The 3 months correlation between Thornburg and Perkins is 0.76. Overlapping area represents the amount of risk that can be diversified away by holding Thornburg Value Fund and Perkins Mid Cap in the same portfolio, assuming nothing else is changed. The correlation between historical prices or returns on Perkins Mid Cap and Thornburg Value is a relative statistical measure of the degree to which these equity instruments tend to move together. The correlation coefficient measures the extent to which returns on Thornburg Value Fund are associated (or correlated) with Perkins Mid. Values of the correlation coefficient range from -1 to +1, where. The correlation of zero (0) is possible when the price movement of Perkins Mid Cap has no effect on the direction of Thornburg Value i.e., Thornburg Value and Perkins Mid go up and down completely randomly.
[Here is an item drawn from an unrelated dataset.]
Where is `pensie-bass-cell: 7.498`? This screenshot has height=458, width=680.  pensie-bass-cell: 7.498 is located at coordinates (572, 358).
Pair Corralation between Thornburg Value and Perkins Mid

Assuming the 90 days horizon Thornburg Value Fund is expected to generate 0.87 times more return on investment than Perkins Mid. However, Thornburg Value Fund is 1.15 times less risky than Perkins Mid. It trades about -0.2 of its potential returns per unit of risk. Perkins Mid Cap is currently generating about -0.18 per unit of risk. If you would invest  9,062  in Thornburg Value Fund on December 4, 2024 and sell it today you would lose (1,254) from holding Thornburg Value Fund or give up 13.84% of portfolio value over 90 days.
Time Period3 Months [change]
DirectionMoves Together 
StrengthSignificant
Accuracy98.33%
ValuesDaily Returns

Thornburg Value Fund  vs.  Perkins Mid Cap

 Performance 
       Timeline  
Thornburg Value 

Risk-Adjusted Performance

Very Weak

 
Weak
 
Strong
Over the last 90 days Thornburg Value Fund has generated negative risk-adjusted returns adding no value to fund investors. In spite of weak performance in the last few months, the Fund's technical and fundamental indicators remain fairly strong which may send shares a bit higher in April 2025. The current disturbance may also be a sign of long term up-swing for the fund investors.
Perkins Mid Cap 

Risk-Adjusted Performance

Very Weak

 
Weak
 
Strong
Over the last 90 days Perkins Mid Cap has generated negative risk-adjusted returns adding no value to fund investors. In spite of weak performance in the last few months, the Fund's basic indicators remain fairly strong which may send shares a bit higher in April 2025. The current disturbance may also be a sign of long term up-swing for the fund investors.

Thornburg Value and Perkins Mid Volatility Contrast

   Predicted Return Density   
       Returns  

Pair Trading with Thornburg Value and Perkins Mid

The main advantage of trading using opposite Thornburg Value and Perkins Mid positions is that it hedges away some unsystematic risk. Because of two separate transactions, even if Thornburg Value position performs unexpectedly, Perkins Mid can make up some of the losses. Pair trading also minimizes risk from directional movements in the market. For example, if an entire industry or sector drops because of unexpected headlines, the short position in Perkins Mid will offset losses from the drop in Perkins Mid's long position.
The idea behind Thornburg Value Fund and Perkins Mid Cap pairs trading is to make the combined position market-neutral, meaning the overall market's direction will not affect its win or loss (or potential downside or upside). This can be achieved by designing a pairs trade with two highly correlated stocks or equities that operate in a similar space or sector, making it possible to obtain profits through simple and relatively low-risk investment.
Check out your portfolio center.
Note that this page's information should be used as a complementary analysis to find the right mix of equity instruments to add to your existing portfolios or create a brand new portfolio. You can also try the Portfolio Diagnostics module to use generated alerts and portfolio events aggregator to diagnose current holdings.